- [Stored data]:

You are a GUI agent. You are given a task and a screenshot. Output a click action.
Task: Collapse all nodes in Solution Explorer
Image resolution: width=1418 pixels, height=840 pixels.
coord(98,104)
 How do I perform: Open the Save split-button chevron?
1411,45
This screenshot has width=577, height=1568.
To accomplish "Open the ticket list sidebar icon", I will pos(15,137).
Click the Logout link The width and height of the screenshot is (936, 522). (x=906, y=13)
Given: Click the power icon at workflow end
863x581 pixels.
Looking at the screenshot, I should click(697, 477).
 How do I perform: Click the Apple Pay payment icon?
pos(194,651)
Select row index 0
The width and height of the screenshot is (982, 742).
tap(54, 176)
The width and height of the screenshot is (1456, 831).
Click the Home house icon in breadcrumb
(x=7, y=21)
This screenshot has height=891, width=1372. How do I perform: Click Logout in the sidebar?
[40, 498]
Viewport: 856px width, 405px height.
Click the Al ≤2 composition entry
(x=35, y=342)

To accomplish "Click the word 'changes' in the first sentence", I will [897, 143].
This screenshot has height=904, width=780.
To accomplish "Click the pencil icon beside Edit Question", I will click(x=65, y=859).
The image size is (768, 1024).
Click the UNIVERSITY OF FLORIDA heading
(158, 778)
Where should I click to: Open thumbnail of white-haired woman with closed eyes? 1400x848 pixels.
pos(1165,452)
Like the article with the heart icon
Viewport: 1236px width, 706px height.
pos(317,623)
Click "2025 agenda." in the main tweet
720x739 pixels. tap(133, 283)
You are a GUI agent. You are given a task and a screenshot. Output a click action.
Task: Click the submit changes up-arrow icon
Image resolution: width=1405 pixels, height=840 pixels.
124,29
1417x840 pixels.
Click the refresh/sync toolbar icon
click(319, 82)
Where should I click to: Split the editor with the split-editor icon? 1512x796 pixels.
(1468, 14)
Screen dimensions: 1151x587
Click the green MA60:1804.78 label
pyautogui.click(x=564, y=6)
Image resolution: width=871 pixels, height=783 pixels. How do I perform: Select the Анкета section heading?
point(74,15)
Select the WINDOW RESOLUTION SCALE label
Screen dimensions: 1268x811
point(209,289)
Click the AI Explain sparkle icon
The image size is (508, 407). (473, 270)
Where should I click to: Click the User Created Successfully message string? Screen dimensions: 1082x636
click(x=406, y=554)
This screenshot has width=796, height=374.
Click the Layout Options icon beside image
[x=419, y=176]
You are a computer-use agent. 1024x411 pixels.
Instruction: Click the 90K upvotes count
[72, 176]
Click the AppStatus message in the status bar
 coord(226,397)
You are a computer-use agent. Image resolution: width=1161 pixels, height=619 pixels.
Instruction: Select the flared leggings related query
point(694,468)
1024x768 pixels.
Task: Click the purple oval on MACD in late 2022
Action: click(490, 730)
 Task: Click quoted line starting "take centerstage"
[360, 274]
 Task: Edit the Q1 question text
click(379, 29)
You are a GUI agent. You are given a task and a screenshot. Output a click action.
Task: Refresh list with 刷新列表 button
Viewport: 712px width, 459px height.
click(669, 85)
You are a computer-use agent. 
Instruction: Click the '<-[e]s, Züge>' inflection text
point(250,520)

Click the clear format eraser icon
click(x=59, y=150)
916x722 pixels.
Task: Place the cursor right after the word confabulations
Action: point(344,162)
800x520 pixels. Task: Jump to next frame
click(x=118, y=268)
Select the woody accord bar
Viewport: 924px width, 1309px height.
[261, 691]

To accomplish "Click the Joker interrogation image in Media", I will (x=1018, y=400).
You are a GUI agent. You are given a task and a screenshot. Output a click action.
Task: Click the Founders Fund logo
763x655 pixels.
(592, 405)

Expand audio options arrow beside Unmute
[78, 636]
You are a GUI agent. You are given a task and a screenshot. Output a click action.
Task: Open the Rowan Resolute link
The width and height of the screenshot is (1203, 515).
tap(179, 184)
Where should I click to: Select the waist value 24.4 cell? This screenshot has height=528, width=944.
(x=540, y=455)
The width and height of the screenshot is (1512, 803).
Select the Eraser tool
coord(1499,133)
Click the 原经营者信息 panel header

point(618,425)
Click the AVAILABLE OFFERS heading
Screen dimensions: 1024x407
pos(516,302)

- [Required task]:
Copy out the lines of the data word for word, starting at the line that contains "Where should I click to: Select" and ending with the last line of the data.

- [Worked solution]:
Where should I click to: Select the waist value 24.4 cell? This screenshot has height=528, width=944.
(x=540, y=455)
The width and height of the screenshot is (1512, 803).
Select the Eraser tool
coord(1499,133)
Click the 原经营者信息 panel header

point(618,425)
Click the AVAILABLE OFFERS heading
Screen dimensions: 1024x407
pos(516,302)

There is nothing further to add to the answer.